__Data drawn from a collection__:
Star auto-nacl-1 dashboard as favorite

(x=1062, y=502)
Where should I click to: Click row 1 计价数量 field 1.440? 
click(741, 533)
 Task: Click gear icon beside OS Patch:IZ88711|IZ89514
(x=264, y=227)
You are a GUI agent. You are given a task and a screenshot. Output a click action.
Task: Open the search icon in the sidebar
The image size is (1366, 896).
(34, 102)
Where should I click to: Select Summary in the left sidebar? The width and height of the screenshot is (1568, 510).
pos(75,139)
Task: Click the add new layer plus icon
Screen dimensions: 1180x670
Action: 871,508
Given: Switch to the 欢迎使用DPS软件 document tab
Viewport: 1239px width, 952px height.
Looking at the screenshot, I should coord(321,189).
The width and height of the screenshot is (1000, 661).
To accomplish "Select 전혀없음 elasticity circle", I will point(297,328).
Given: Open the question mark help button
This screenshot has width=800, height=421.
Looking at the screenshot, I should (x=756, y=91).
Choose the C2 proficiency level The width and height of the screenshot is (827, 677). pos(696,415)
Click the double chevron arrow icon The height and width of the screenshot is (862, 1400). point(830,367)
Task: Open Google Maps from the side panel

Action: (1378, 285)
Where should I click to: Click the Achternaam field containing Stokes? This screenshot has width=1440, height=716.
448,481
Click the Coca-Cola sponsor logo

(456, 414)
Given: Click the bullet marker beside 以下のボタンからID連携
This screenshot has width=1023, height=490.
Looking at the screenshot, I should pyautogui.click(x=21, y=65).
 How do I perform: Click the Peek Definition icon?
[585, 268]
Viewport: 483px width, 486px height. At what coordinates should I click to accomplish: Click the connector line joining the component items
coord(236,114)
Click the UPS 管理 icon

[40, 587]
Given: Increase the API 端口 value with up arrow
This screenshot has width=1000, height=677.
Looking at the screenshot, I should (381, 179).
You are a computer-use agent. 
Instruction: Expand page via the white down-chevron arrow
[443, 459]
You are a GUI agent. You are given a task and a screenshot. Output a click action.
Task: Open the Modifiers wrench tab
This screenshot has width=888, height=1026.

__The exercise__:
Reproduce all of the records above line for line, changing nothing.

__Correct response__:
Star auto-nacl-1 dashboard as favorite

(x=1062, y=502)
Where should I click to: Click row 1 计价数量 field 1.440? 
click(741, 533)
 Task: Click gear icon beside OS Patch:IZ88711|IZ89514
(x=264, y=227)
You are a GUI agent. You are given a task and a screenshot. Output a click action.
Task: Open the search icon in the sidebar
The image size is (1366, 896).
(34, 102)
Where should I click to: Select Summary in the left sidebar? The width and height of the screenshot is (1568, 510).
pos(75,139)
Task: Click the add new layer plus icon
Screen dimensions: 1180x670
Action: 871,508
Given: Switch to the 欢迎使用DPS软件 document tab
Viewport: 1239px width, 952px height.
Looking at the screenshot, I should coord(321,189).
The width and height of the screenshot is (1000, 661).
To accomplish "Select 전혀없음 elasticity circle", I will point(297,328).
Given: Open the question mark help button
This screenshot has width=800, height=421.
Looking at the screenshot, I should (x=756, y=91).
Choose the C2 proficiency level The width and height of the screenshot is (827, 677). pos(696,415)
Click the double chevron arrow icon The height and width of the screenshot is (862, 1400). point(830,367)
Task: Open Google Maps from the side panel

Action: (1378, 285)
Where should I click to: Click the Achternaam field containing Stokes? This screenshot has width=1440, height=716.
448,481
Click the Coca-Cola sponsor logo

(456, 414)
Given: Click the bullet marker beside 以下のボタンからID連携
This screenshot has width=1023, height=490.
Looking at the screenshot, I should pyautogui.click(x=21, y=65).
 How do I perform: Click the Peek Definition icon?
[585, 268]
Viewport: 483px width, 486px height. At what coordinates should I click to accomplish: Click the connector line joining the component items
coord(236,114)
Click the UPS 管理 icon

[40, 587]
Given: Increase the API 端口 value with up arrow
This screenshot has width=1000, height=677.
Looking at the screenshot, I should (381, 179).
You are a computer-use agent. 
Instruction: Expand page via the white down-chevron arrow
[443, 459]
You are a GUI agent. You are given a task and a screenshot. Output a click action.
Task: Open the Modifiers wrench tab
This screenshot has width=888, height=1026.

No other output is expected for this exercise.